High voltage electric transmission lines

Sierra Club is requesting that the Public Service Commission reject proposed projects for a coal-fired plant in Moss Point. The group argues that Plant Victor Daniel no longer has any value, and that the $45 million in projects, which PSC must approve, is an unnecessary cost to pass onto ratepayers.

The commission granted Sierra Club’s request for a public hearing, which will take place at 10 a.m. on Thursday, Oct. 24, at the Woolfolk State Office Building in Jackson.

A spokesperson for Mississippi Power, which operates the plant, said that the $45 million in projects are required to comply with federal environmental standards.

“Plant Daniel continues to provide tremendous value for our customers”, spokesperson Jeff Shepard said via email.

Sierra Club argues that Plant Daniel “costs much more to operate than reliable clean alternatives.”

“Nearly five years ago, the Company dumped millions of dollars into the plant in a last-ditch, failed effort to extend its life,” said Louie Miller, Director of Sierra Club Mississippi, in the release. “It’s now more uneconomic than before, yet the company wants to throw good money after bad.

“It’s time to cut these losses and move on.
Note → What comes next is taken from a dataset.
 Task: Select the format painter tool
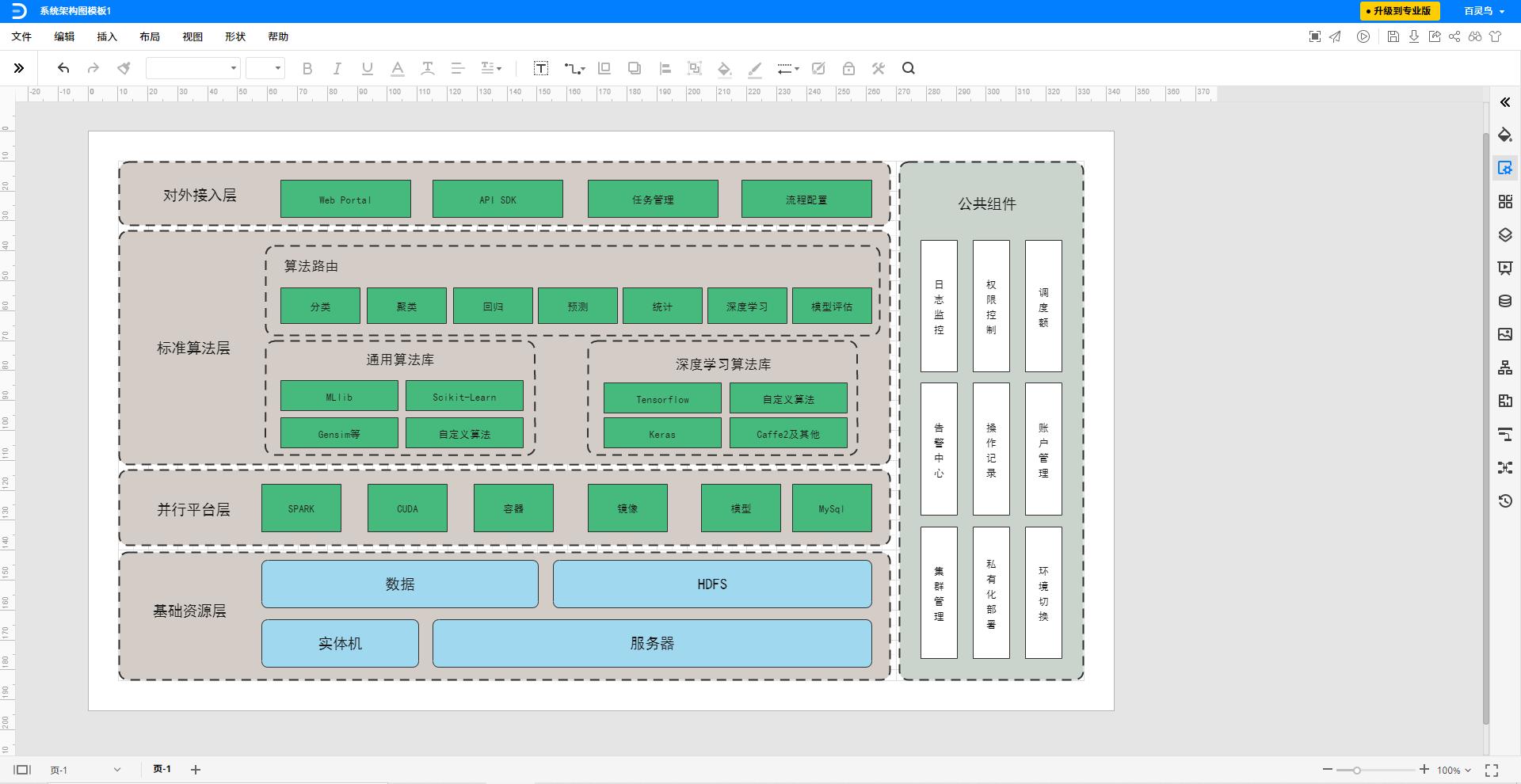pos(124,68)
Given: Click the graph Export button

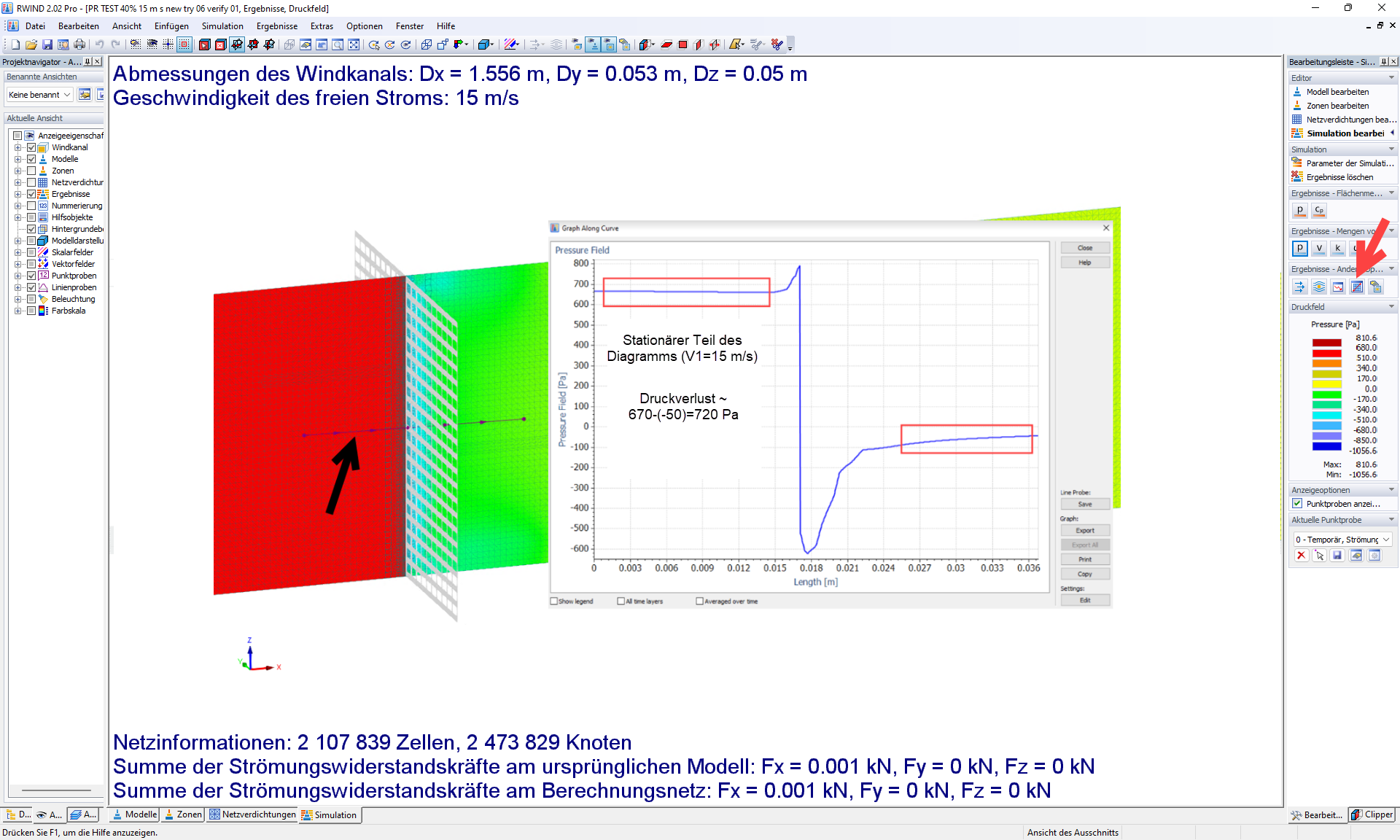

We urge the Commission to exercise its authority and conduct a thorough investigation into whether this is a wise, or necessary, investment before asking customers to hand over more of their hard earned dollars.”

The plant was built in 1977 and  generates over 1,000 MW of electricity when running at maximum capacity. Florida utility company Gulf Power owns a 50 percent share of Plant Daniel, and, according to the release, already has plans to retire its portion of the plant.

A March report from The Environmental Integrity Project examining coal ash pollution found that groundwater near Plant Daniel showed five times the safe amount lithium.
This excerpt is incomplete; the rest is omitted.